What the task asks: Please leave out pictures and print exactly the lines from the one that has "You are a computer-use" through the last line of the material below.

Information provided:
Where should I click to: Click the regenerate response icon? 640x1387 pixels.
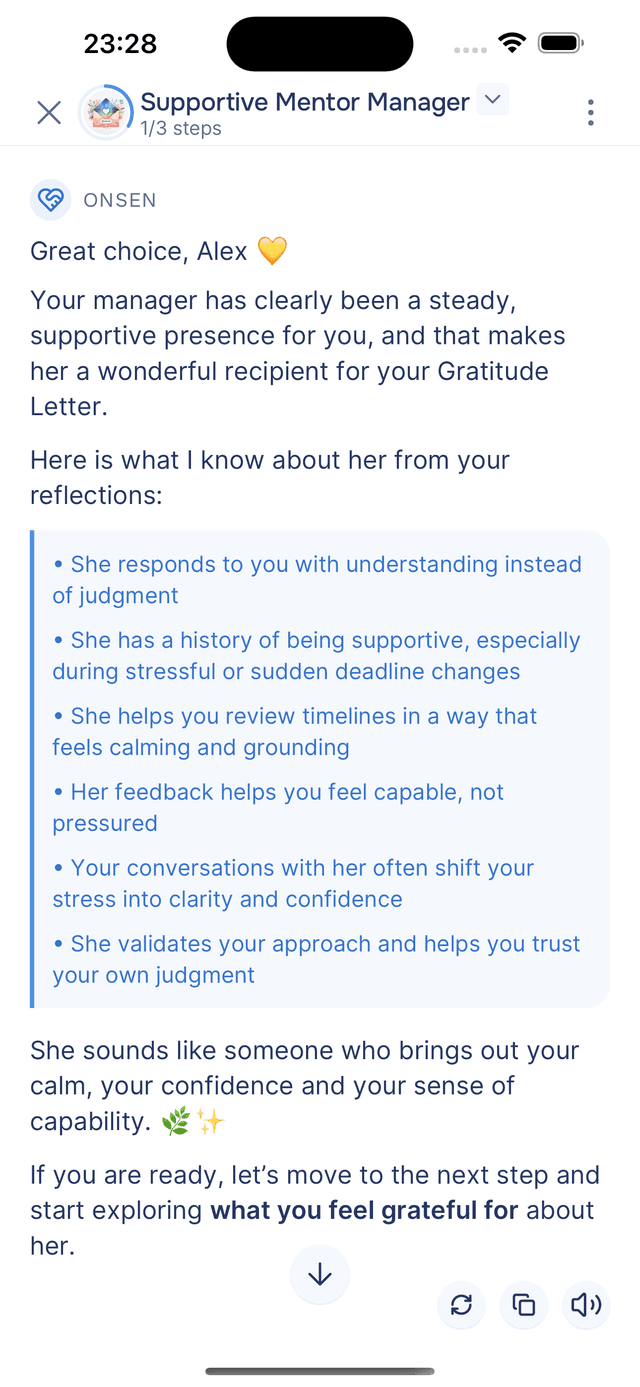click(461, 1305)
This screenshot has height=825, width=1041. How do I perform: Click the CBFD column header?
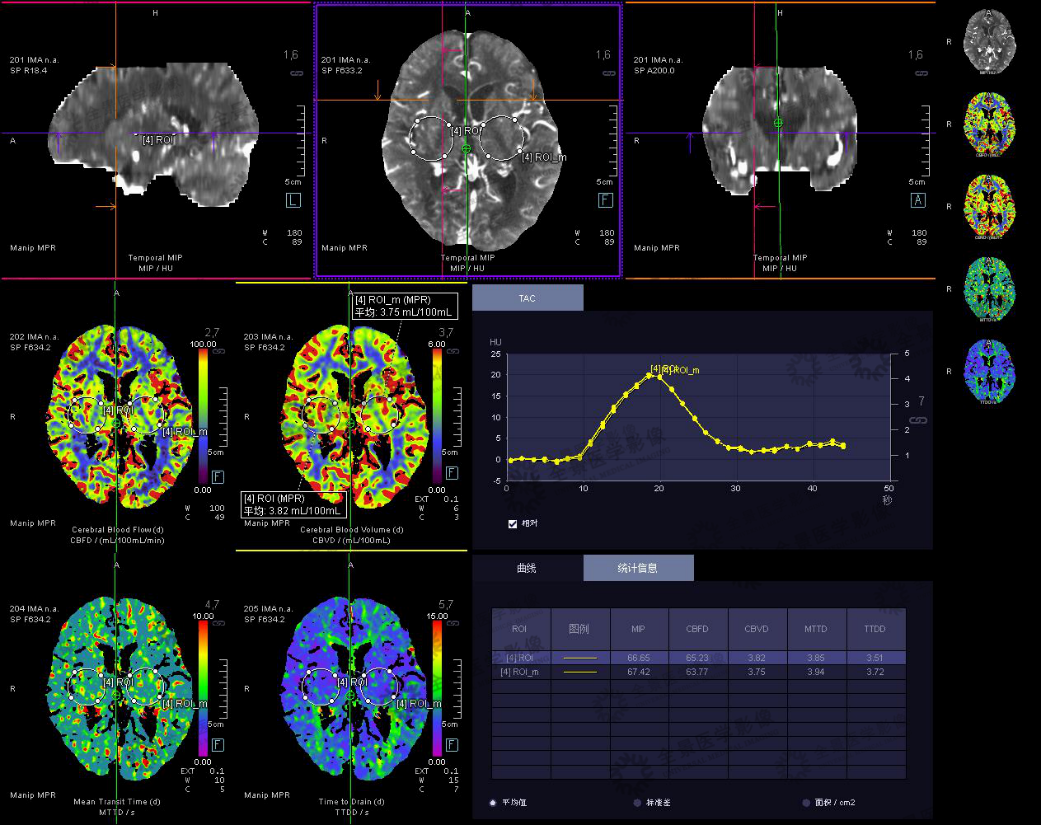point(698,629)
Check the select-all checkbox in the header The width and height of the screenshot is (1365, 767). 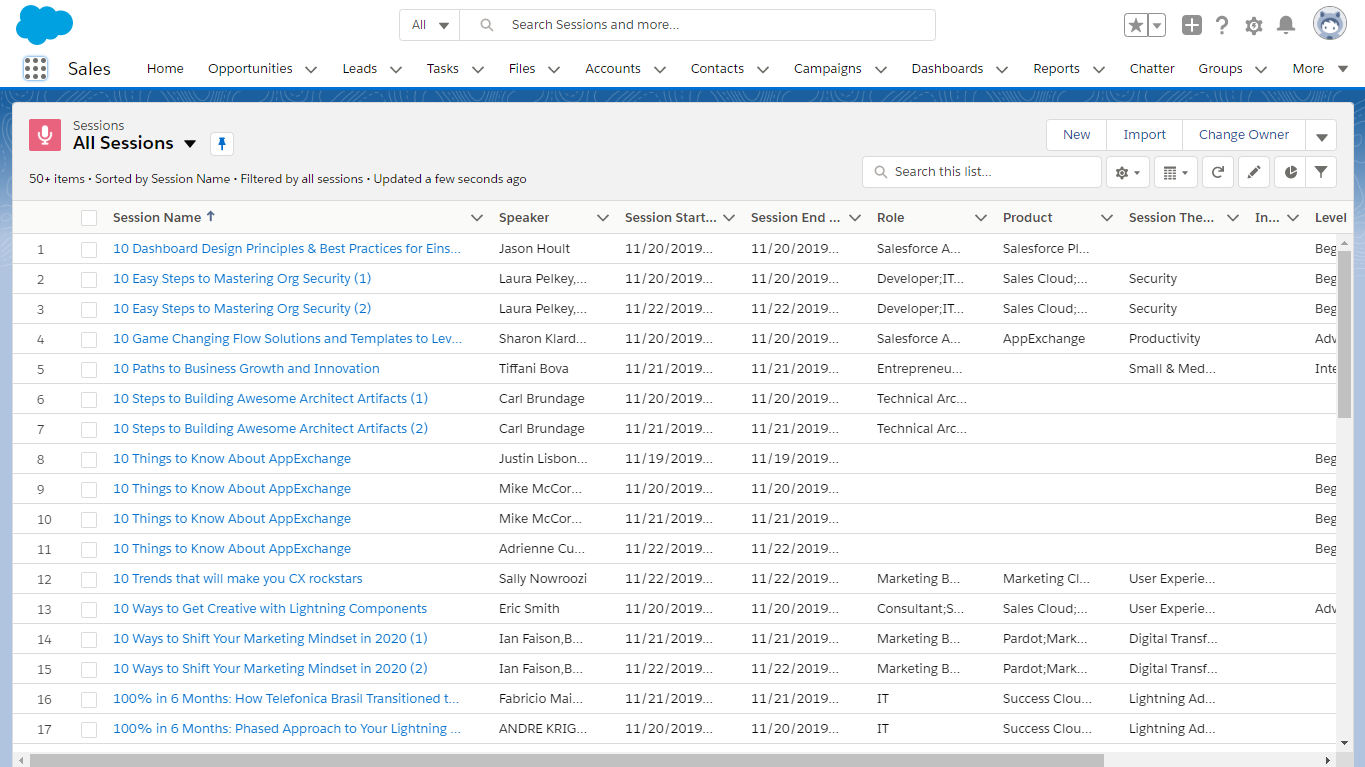coord(89,217)
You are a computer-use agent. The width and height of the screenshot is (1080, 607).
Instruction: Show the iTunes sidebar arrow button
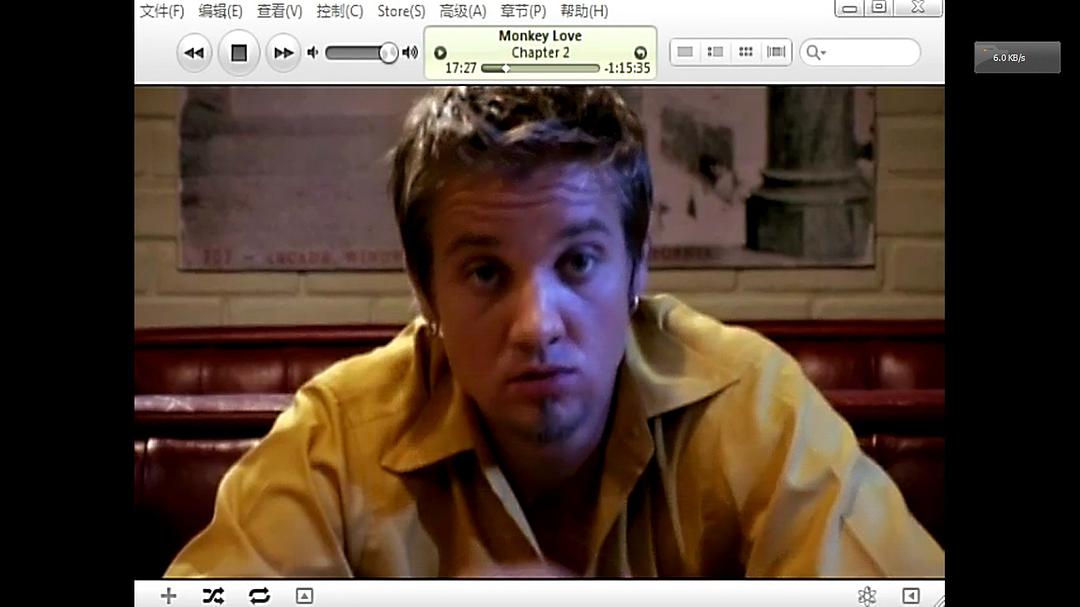[x=911, y=596]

Answer box:
You are a computer-use agent. The width and height of the screenshot is (1080, 607).
Instruction: Show the iTunes sidebar arrow button
[x=911, y=596]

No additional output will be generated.